## Material for the task
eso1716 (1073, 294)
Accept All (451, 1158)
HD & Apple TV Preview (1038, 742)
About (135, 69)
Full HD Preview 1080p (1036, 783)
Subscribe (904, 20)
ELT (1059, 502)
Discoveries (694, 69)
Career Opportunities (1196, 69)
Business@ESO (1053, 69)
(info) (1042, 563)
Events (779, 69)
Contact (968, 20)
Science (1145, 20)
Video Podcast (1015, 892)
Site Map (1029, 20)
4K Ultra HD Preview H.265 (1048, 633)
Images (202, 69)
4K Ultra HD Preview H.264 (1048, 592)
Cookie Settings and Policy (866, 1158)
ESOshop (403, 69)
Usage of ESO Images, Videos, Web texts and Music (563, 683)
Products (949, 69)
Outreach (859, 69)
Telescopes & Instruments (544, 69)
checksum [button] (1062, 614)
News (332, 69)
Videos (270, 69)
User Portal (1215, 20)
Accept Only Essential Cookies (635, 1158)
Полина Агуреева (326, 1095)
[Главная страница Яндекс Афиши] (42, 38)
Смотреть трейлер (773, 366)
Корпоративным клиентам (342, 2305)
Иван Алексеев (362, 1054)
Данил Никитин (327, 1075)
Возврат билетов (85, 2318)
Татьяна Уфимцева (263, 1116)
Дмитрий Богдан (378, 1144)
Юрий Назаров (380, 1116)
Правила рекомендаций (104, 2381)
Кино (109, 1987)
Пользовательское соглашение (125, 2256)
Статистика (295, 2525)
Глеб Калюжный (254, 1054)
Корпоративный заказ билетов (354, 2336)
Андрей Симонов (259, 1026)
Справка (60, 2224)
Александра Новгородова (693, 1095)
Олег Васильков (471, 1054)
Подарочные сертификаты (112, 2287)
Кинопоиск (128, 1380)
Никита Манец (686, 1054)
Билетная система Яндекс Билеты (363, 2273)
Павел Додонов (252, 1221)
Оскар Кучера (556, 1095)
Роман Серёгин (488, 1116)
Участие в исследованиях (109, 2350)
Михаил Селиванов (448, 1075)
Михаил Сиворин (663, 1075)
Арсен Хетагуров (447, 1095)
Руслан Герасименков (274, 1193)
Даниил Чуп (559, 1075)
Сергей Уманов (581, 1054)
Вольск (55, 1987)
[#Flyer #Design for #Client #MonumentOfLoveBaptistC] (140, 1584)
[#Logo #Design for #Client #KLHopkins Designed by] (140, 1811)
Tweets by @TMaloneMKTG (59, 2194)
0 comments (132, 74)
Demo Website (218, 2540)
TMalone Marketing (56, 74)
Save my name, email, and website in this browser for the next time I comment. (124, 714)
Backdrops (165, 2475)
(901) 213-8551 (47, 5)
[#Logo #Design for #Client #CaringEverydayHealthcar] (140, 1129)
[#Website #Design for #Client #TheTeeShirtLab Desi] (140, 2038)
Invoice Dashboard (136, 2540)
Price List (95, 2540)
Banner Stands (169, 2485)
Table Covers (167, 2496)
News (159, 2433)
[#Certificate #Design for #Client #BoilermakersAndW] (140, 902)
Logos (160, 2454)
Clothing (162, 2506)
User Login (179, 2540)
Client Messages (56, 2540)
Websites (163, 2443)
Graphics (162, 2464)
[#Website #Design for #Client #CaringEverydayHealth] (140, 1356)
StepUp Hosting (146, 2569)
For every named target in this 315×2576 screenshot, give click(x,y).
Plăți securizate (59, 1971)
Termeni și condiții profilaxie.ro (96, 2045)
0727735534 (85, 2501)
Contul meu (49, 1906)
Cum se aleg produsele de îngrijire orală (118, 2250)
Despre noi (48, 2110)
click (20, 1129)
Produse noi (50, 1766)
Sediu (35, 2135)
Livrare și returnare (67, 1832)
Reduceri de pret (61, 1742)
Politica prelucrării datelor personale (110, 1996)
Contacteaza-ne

## What is needed
Would you copy the entire listing exactly, missing nothing?

## Problem solution
eso1716 (1073, 294)
Accept All (451, 1158)
HD & Apple TV Preview (1038, 742)
About (135, 69)
Full HD Preview 1080p (1036, 783)
Subscribe (904, 20)
ELT (1059, 502)
Discoveries (694, 69)
Career Opportunities (1196, 69)
Business@ESO (1053, 69)
(info) (1042, 563)
Events (779, 69)
Contact (968, 20)
Science (1145, 20)
Video Podcast (1015, 892)
Site Map (1029, 20)
4K Ultra HD Preview H.265 (1048, 633)
Images (202, 69)
4K Ultra HD Preview H.264 (1048, 592)
Cookie Settings and Policy (866, 1158)
ESOshop (403, 69)
Usage of ESO Images, Videos, Web texts and Music (563, 683)
Products (949, 69)
Outreach (859, 69)
Telescopes & Instruments (544, 69)
checksum [button] (1062, 614)
News (332, 69)
Videos (270, 69)
User Portal (1215, 20)
Accept Only Essential Cookies (635, 1158)
Полина Агуреева (326, 1095)
[Главная страница Яндекс Афиши] (42, 38)
Смотреть трейлер (773, 366)
Корпоративным клиентам (342, 2305)
Иван Алексеев (362, 1054)
Данил Никитин (327, 1075)
Возврат билетов (85, 2318)
Татьяна Уфимцева (263, 1116)
Дмитрий Богдан (378, 1144)
Юрий Назаров (380, 1116)
Правила рекомендаций (104, 2381)
Кино (109, 1987)
Пользовательское соглашение (125, 2256)
Статистика (295, 2525)
Глеб Калюжный (254, 1054)
Корпоративный заказ билетов (354, 2336)
Андрей Симонов (259, 1026)
Справка (60, 2224)
Александра Новгородова (693, 1095)
Олег Васильков (471, 1054)
Подарочные сертификаты (112, 2287)
Кинопоиск (128, 1380)
Никита Манец (686, 1054)
Билетная система Яндекс Билеты (363, 2273)
Павел Додонов (252, 1221)
Оскар Кучера (556, 1095)
Роман Серёгин (488, 1116)
Участие в исследованиях (109, 2350)
Михаил Селиванов (448, 1075)
Михаил Сиворин (663, 1075)
Арсен Хетагуров (447, 1095)
Руслан Герасименков (274, 1193)
Даниил Чуп (559, 1075)
Сергей Уманов (581, 1054)
Вольск (55, 1987)
[#Flyer #Design for #Client #MonumentOfLoveBaptistC] (140, 1584)
[#Logo #Design for #Client #KLHopkins Designed by] (140, 1811)
Tweets by @TMaloneMKTG (59, 2194)
0 comments (132, 74)
Demo Website (218, 2540)
TMalone Marketing (56, 74)
Save my name, email, and website in this browser for the next time I comment. (124, 714)
Backdrops (165, 2475)
(901) 213-8551 (47, 5)
[#Logo #Design for #Client #CaringEverydayHealthcar] (140, 1129)
[#Website #Design for #Client #TheTeeShirtLab Desi] (140, 2038)
Invoice Dashboard (136, 2540)
Price List (95, 2540)
Banner Stands (169, 2485)
Table Covers (167, 2496)
News (159, 2433)
[#Certificate #Design for #Client #BoilermakersAndW] (140, 902)
Logos (160, 2454)
Clothing (162, 2506)
User Login (179, 2540)
Client Messages (56, 2540)
Websites (163, 2443)
Graphics (162, 2464)
[#Website #Design for #Client #CaringEverydayHealth] (140, 1356)
StepUp Hosting (146, 2569)
For every named target in this 315×2576 screenshot, give click(x,y).
Plăți securizate (59, 1971)
Termeni și condiții profilaxie.ro (96, 2045)
0727735534 (85, 2501)
Contul meu (49, 1906)
Cum se aleg produsele de îngrijire orală (118, 2250)
Despre noi (48, 2110)
click (20, 1129)
Produse noi (50, 1766)
Sediu (35, 2135)
Livrare și returnare (67, 1832)
Reduceri de pret (61, 1742)
Politica prelucrării datelor personale (110, 1996)
Contacteaza-ne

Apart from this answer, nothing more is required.